La (scomoda) alternativa E allora? La vera alternativa alla lamentela sterile è l’azione. Non serve rivoluzionare il mondo in una notte, ma partire dal piccolo: chiedere un chiarimento al capo invece di borbottare in pausa pranzo; partecipare a un’assemblea invece di dire che “tanto non cambia nulla”; proporre un’idea invece di attendere che cada dall’alto. Certo, agire comporta rischi e responsabilità. Non è detto che vada sempre bene, ma almeno offre una possibilità. La lamentela, invece, offre soltanto la garanzia del nulla. Ed è curioso — e qui l’ironia si fa amara — che tante persone, pur dichiarandosi insofferenti, alla fine scelgano la certezza del nulla alla fatica di un tentativo. Perché ci stiamo così bene nella lamentela? La risposta è forse meno complicata di quanto sembri. Ci stiamo bene perché la lamentela non richiede competenze, non ha costi, non obbliga a misurarsi con il fallimento. È il “cibo spazzatura” delle relazioni sociali: soddisfa subito, non nutre mai. Chi sceglie invece di agire, sa che il prezzo da pagare è alto: incomprensioni, critiche, errori. Ma è anche l’unico modo per trasformare il malessere in cambiamento concreto.

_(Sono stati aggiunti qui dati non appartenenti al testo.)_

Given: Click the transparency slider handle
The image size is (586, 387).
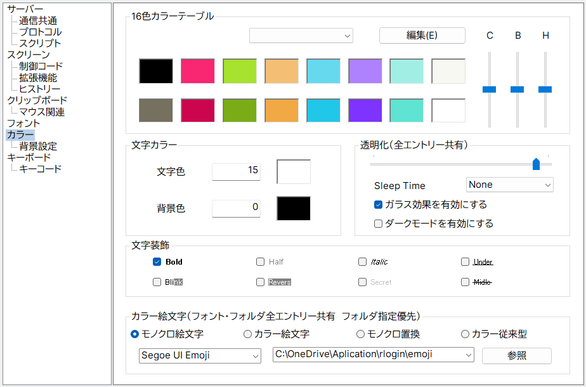Looking at the screenshot, I should [x=536, y=164].
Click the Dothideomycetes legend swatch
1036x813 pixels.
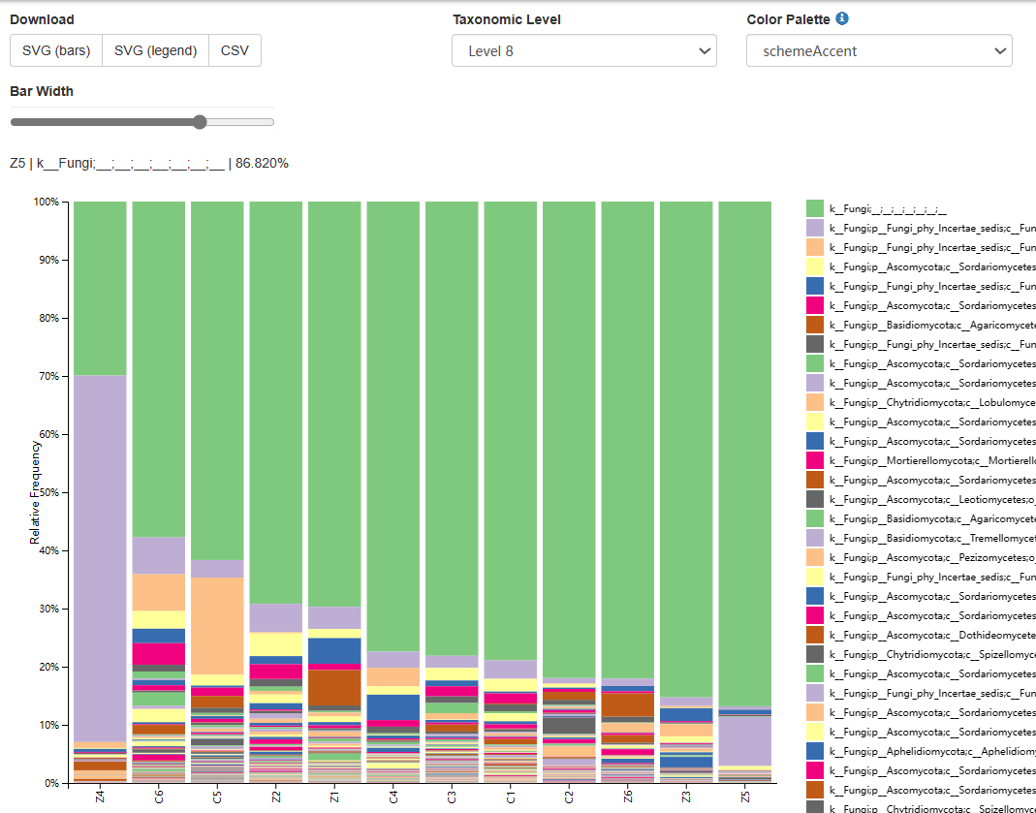814,635
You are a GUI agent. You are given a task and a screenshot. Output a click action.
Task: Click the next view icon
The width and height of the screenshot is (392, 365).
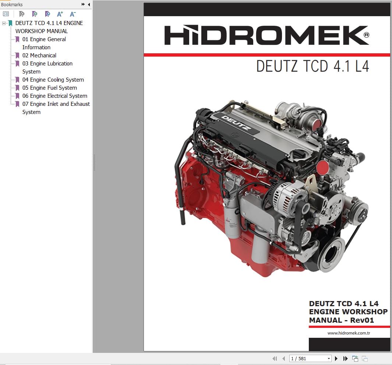tap(364, 358)
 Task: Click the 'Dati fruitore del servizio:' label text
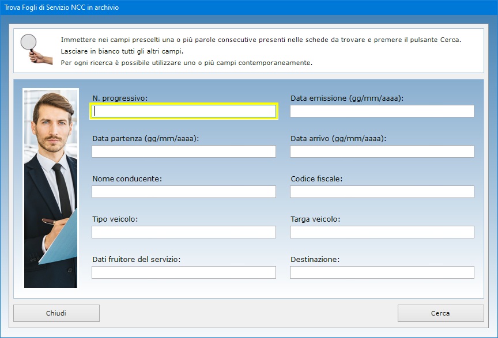[x=137, y=260]
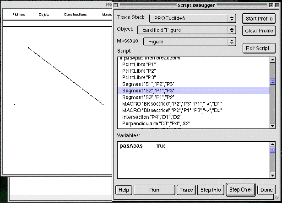Click the Edit Script... button
This screenshot has width=282, height=203.
coord(259,48)
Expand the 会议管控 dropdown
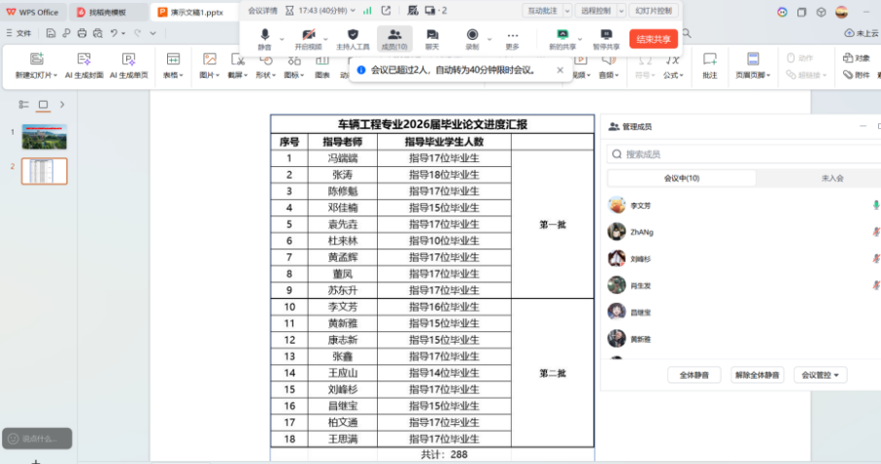Screen dimensions: 881x464 [821, 375]
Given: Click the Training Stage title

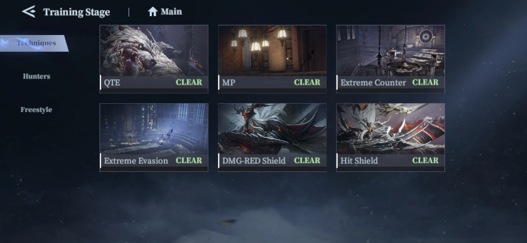Looking at the screenshot, I should 77,12.
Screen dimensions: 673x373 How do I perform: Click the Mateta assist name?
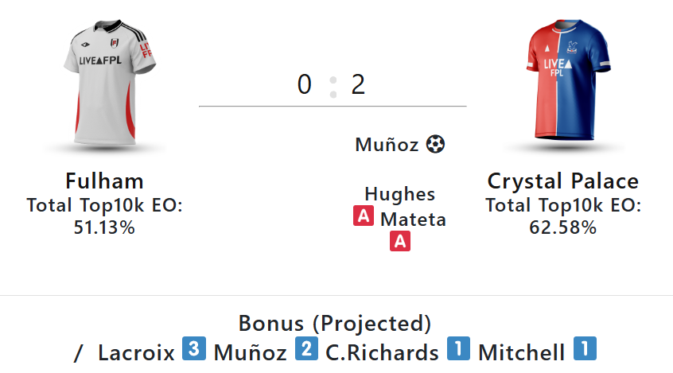coord(413,219)
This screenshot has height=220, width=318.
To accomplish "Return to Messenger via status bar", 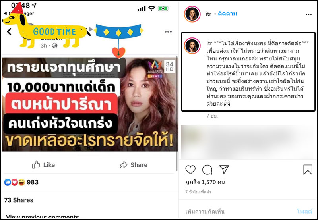I will [19, 14].
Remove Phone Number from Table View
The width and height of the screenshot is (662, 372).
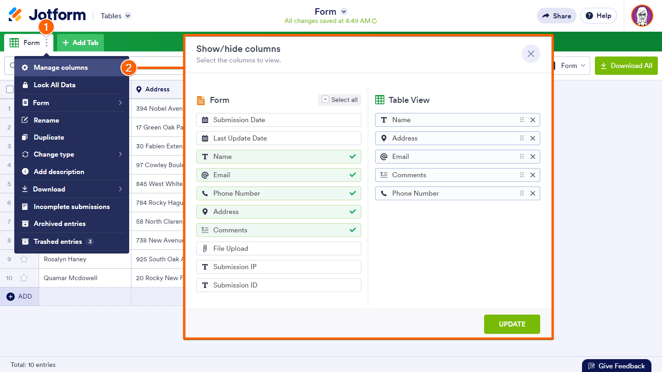(x=533, y=193)
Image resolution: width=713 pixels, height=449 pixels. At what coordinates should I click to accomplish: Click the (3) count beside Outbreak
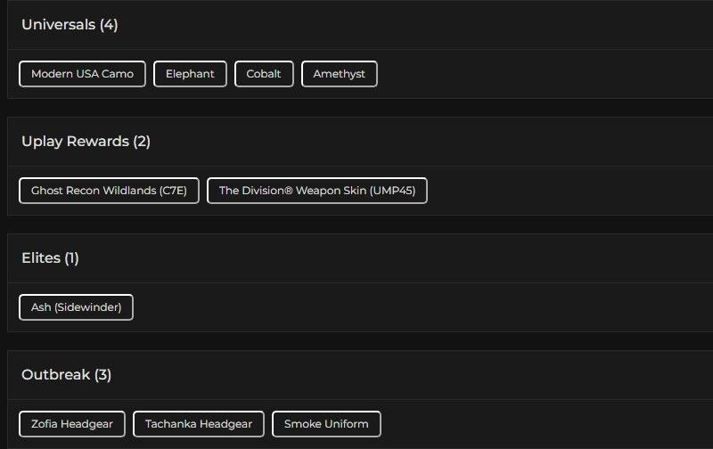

Quando la sabbia diventa deserto Il punto non è smettere di lamentarsi del tutto: sarebbe innaturale. Il punto è capire che, se il lamento diventa abitudine, si trasforma in una gabbia dorata. Una gabbia in cui ridiamo delle stesse battute, ci scambiamo gli stessi sospiri e rimandiamo sempre al giorno dopo la possibilità di cambiare davvero. E allora sì, viene da chiedersi: non sarà che, in fondo, ci piace più il lamento del cambiamento? Magari, senza ammetterlo, ci siamo accorti che lamentarsi è comodo, che l’ironia ci salva la faccia e che il resto del mondo è un ottimo bersaglio. Ma la prossima volta che iniziamo a borbottare, varrebbe la pena provare a spostare almeno un granello di sabbia. Perché a forza di lamentarsi, il rischio è che la sabbia diventi deserto.